I’m no stranger to bad behavior. But even I’m blown away by the facts in the Wells Fargo scandal. Wells Fargo created more than 2 million accounts that were fake. They transferred money from real customer accounts into these fake accounts costing customers millions of dollars in fees. And why? Because the managers had figured out they could pump up their stock price by showing how well they were cross selling. And it was all fake!
I want to know how a fraud that large emerged with only low level employees knowing about it. Wells Fargo’s CEO used what came out of that fraud to enrich his company and to enrich himself. I want to know how many people knew and when they knew about this fraud.
The average bank has between 2 and 3 products that customers have, like a checking account, saving accounts, and credit card with that bank. Wells Fargo was pushing towards eight products, and no one was asking “What is so extraordinary about Wells Fargo?”

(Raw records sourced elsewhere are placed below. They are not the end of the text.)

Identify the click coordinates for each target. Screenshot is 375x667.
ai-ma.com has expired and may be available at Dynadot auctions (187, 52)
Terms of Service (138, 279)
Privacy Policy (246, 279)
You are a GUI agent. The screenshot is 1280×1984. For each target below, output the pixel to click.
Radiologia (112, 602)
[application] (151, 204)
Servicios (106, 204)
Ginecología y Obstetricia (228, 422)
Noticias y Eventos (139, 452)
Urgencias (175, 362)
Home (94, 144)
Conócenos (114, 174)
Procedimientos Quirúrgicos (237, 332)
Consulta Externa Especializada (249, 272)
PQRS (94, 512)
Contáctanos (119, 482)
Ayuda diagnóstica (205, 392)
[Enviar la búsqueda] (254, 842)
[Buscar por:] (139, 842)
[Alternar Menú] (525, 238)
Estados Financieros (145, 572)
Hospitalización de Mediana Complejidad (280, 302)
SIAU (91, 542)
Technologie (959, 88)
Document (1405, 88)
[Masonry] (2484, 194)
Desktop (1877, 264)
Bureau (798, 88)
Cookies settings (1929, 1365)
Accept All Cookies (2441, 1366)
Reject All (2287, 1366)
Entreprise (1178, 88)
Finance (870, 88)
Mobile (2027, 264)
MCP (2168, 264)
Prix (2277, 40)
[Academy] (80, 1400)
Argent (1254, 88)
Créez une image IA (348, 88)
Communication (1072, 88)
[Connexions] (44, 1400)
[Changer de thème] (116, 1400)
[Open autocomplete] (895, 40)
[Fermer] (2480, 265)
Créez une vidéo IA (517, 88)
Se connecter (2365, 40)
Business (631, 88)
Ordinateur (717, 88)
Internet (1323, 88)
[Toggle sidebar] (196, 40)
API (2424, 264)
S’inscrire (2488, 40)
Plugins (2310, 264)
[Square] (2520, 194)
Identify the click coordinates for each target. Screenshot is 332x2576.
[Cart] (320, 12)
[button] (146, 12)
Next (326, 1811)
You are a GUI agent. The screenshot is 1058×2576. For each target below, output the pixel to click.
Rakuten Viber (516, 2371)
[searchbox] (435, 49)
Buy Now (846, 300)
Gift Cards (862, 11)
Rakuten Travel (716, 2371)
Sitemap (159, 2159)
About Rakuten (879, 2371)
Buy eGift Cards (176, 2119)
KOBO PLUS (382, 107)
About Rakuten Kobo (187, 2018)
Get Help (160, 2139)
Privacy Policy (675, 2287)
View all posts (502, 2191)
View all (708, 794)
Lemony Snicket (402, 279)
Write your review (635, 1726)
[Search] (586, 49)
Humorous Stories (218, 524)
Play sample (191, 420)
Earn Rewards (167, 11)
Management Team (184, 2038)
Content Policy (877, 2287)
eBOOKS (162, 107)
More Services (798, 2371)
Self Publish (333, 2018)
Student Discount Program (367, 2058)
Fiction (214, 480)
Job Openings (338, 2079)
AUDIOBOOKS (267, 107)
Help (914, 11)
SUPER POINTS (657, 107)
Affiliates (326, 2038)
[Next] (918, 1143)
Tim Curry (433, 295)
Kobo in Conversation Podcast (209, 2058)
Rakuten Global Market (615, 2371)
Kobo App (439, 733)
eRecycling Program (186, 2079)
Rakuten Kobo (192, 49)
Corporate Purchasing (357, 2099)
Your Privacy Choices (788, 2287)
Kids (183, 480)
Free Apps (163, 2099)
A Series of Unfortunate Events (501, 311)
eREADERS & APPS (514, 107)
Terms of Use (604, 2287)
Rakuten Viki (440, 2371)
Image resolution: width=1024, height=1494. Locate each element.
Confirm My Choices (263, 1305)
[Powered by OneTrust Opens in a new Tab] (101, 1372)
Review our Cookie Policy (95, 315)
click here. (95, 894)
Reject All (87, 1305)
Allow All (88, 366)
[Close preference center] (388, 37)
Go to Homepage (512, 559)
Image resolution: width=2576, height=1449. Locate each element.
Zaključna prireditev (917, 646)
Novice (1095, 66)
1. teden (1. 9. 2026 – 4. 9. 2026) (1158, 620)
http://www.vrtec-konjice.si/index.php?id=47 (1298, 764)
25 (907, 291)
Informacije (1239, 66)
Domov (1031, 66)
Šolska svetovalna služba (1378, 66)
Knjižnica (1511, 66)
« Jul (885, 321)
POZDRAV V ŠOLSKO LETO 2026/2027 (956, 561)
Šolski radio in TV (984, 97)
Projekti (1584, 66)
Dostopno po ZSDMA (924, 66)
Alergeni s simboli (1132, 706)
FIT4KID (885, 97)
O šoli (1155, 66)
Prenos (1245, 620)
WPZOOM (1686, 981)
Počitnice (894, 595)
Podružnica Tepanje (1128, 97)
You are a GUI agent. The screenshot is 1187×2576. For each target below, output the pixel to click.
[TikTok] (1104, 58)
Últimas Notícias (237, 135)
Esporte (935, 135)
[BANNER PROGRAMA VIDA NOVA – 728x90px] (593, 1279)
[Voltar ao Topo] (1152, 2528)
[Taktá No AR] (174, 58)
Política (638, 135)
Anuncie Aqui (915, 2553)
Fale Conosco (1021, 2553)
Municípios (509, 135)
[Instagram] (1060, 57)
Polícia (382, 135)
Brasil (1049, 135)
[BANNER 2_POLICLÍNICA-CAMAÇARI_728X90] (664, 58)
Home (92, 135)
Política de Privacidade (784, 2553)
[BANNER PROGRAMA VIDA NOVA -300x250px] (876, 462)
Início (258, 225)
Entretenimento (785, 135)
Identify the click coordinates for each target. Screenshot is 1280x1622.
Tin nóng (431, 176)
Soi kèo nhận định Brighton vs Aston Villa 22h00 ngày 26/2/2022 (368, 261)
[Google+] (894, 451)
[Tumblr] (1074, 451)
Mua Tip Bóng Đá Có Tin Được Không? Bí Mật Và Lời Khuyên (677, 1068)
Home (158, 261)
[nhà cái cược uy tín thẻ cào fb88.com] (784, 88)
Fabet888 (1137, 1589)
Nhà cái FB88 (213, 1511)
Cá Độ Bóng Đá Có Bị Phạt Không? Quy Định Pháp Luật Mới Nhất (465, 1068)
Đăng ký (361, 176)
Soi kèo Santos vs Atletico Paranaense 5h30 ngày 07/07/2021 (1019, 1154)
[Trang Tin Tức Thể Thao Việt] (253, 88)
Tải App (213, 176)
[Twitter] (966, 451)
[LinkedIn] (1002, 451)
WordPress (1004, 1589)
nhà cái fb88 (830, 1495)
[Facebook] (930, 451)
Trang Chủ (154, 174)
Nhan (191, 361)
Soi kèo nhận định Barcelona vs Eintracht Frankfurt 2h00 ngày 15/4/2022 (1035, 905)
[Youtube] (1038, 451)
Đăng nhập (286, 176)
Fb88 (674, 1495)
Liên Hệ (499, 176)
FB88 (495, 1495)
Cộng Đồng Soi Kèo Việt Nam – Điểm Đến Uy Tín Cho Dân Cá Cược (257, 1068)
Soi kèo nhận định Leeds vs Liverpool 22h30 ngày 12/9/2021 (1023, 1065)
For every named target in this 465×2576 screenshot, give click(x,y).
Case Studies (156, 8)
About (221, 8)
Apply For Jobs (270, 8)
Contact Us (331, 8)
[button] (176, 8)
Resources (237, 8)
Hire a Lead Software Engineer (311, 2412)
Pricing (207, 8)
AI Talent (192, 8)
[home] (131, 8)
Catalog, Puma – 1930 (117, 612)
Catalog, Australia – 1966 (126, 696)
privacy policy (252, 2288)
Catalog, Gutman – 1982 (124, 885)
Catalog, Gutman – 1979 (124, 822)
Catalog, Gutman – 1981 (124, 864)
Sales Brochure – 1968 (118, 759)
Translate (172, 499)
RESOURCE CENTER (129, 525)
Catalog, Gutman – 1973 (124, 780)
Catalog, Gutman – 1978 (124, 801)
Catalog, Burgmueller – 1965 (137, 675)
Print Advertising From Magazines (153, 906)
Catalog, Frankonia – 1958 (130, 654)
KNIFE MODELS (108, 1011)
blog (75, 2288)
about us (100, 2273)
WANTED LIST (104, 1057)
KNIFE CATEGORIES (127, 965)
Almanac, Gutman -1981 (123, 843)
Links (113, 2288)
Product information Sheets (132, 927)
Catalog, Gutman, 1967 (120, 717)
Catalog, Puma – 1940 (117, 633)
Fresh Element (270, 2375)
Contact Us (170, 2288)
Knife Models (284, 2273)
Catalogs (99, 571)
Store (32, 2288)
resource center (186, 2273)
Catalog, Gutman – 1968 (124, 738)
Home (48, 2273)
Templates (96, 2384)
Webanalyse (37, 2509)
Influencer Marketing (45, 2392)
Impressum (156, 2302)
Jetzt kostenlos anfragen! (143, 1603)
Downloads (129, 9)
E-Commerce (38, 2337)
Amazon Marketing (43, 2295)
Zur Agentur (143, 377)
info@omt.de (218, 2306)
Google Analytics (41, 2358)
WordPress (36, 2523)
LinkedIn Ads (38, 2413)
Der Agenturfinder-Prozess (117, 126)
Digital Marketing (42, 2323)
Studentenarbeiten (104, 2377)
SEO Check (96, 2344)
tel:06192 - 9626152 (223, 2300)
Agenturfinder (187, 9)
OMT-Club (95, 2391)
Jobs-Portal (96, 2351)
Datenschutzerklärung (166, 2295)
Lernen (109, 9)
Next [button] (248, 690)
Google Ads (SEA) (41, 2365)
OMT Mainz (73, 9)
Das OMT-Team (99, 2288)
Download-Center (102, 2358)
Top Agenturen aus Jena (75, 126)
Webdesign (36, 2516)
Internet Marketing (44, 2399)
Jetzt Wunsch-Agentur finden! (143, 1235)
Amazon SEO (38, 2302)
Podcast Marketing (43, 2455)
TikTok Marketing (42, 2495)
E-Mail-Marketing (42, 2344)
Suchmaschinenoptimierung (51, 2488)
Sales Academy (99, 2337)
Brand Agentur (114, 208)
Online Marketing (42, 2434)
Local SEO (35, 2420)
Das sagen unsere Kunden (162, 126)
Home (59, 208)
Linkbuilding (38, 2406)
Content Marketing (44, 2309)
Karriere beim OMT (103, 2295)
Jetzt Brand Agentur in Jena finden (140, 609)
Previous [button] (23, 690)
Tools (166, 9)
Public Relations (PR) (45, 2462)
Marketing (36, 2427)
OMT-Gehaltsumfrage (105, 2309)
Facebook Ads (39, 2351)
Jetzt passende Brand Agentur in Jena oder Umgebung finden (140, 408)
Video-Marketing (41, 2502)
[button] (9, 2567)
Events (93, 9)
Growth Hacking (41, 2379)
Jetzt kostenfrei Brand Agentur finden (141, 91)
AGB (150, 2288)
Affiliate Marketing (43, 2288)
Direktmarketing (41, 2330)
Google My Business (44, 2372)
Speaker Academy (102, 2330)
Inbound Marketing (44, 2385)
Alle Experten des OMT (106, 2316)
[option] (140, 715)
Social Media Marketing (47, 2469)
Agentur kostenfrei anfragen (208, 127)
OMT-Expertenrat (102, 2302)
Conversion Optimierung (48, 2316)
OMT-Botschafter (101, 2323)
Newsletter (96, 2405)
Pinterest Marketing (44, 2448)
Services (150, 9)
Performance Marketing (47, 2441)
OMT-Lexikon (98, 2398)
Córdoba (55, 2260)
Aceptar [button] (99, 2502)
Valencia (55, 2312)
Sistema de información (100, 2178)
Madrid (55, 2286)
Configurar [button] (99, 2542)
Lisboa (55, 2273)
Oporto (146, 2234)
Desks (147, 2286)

[KPMG] is an accounting firm—they’re supposed to sign off that the appropriate safe guards in place to make sure employees are following the law and that the customers’ accounts are fully protected. These are banks—their job is to handle customers’ money, and there are strict controls and oversights on how that’s supposed to occur. How does a fraud this massive go on for years without being detected? I don’t believe that this started and finished with a bunch of $12 an hour employees.
So there are two parts to that answer. One is that we need strong, courageous investigators like the CFPB and we need more personal responsibility for the executives in charge of these big banks. Someone needs to be held responsible. There’s a silver lining in the Wells Fargo scandal, and that is that it also serves as an example of how government can work for working families. The CFPB, the government agency which we created after the 2008 crisis, went after Wells Fargo hard. And thanks to their work customers are getting all their money back and Wells Fargo is paying a record breaking fine. I mention this because the CFPB is the same agency that Republicans are desperately trying to get rid of so it can’t hold big banks like Wells Fargo accountable.